> Material supplied
------------------------------------------------------------------------
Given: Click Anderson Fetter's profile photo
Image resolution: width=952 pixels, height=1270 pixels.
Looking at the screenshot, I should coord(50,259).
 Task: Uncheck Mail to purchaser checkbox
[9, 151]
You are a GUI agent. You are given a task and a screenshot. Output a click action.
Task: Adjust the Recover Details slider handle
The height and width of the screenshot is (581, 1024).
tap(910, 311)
------------------------------------------------------------------------
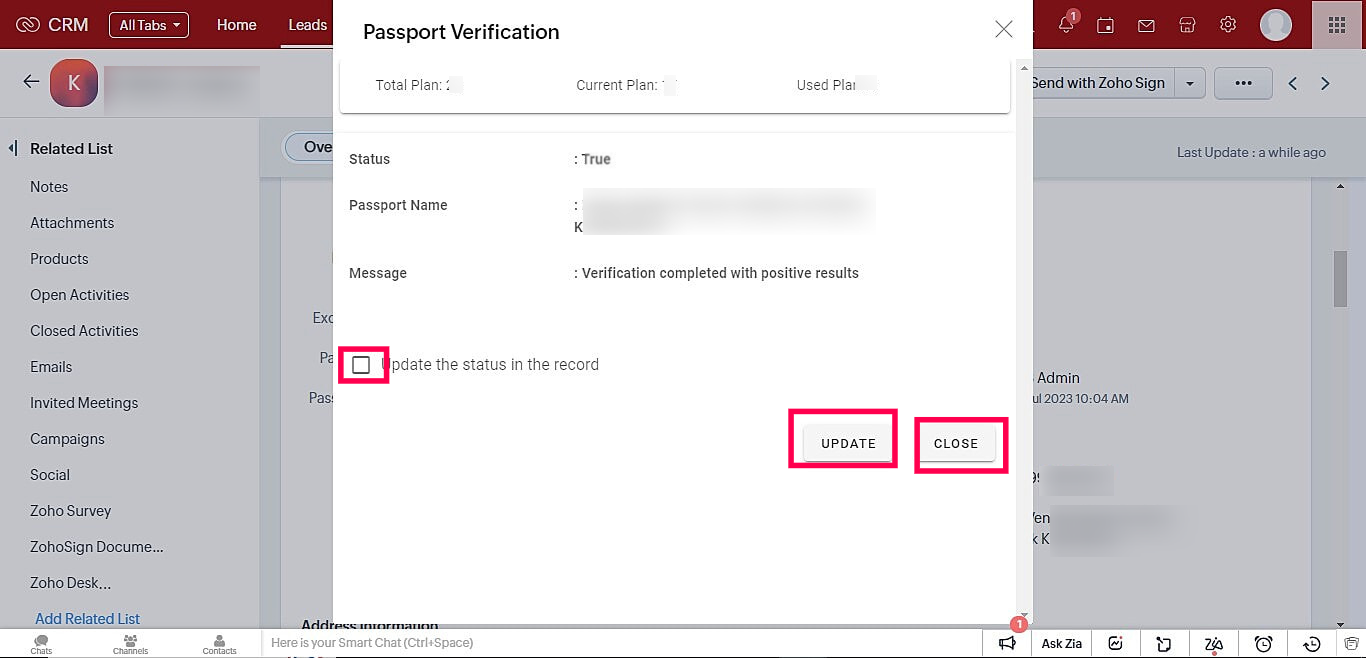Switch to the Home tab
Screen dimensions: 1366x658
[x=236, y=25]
------------------------------------------------------------------------
What do the lines above say from the one containing "Given: Click Anderson Fetter's profile photo" down to the one containing "Task: Adjust the"? Return them exactly, both end lines included, and only them.

> Result for this exercise
Given: Click Anderson Fetter's profile photo
Image resolution: width=952 pixels, height=1270 pixels.
Looking at the screenshot, I should coord(50,259).
 Task: Uncheck Mail to purchaser checkbox
[9, 151]
You are a GUI agent. You are given a task and a screenshot. Output a click action.
Task: Adjust the Recover Details slider handle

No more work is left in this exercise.